The federal government is advising people who took the weight-loss drugs fenfluramine (Pondimin) and dexfenfluramine (Redux) to see their doctors and, in some cases, undergo a heart test, to determine whether they have developed heart or lung disease.

The recommendations, developed jointly by FDA, the national Centers for Disease Control and Prevention, and the National Institutes of Health and published in the Nov. 14 Morbidity and Mortality Weekly Report, followed the drugs' removal from the market in September. The drugs' manufacturer and marketer, Wyeth-Ayerst Laboratories and Interneuron Pharmaceuticals, withdrew the products at FDA's request after heart tests in five surveys indicated that about 30 percent of patients who took the drugs had heart valve abnormalities, even though most had no symptoms.

The Department of Health and Human Services advises people who have ever taken one or both of these drugs to see their doctors for a medical history and physical examination to check for a heart murmur, shortness of breath, or other signs of heart or lung disease.
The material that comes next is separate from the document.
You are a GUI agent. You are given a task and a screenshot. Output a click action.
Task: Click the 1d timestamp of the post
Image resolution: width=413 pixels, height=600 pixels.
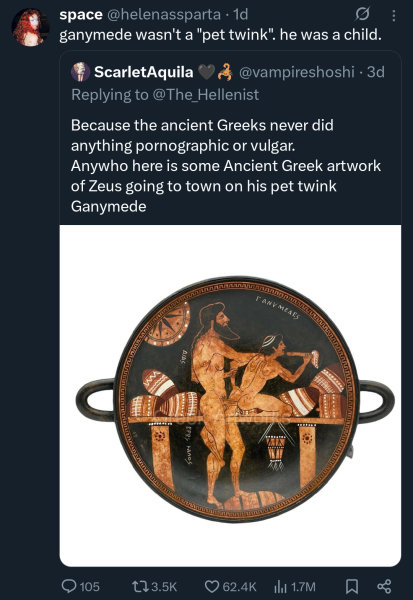pyautogui.click(x=240, y=15)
Patients who show such signs should undergo an echocardiogram, a test that uses sound waves to examine the inside of the heart.

Even if a patient has no symptoms of heart or lung disease, HHS advises an echocardiogram for all former fenfluramine and dexfenfluramine users before they undergo an invasive procedure for which the American Heart Association recommends antibiotic treatment for preventing bacterial endocarditis--a serious and potentially fatal infection of the heart's lining.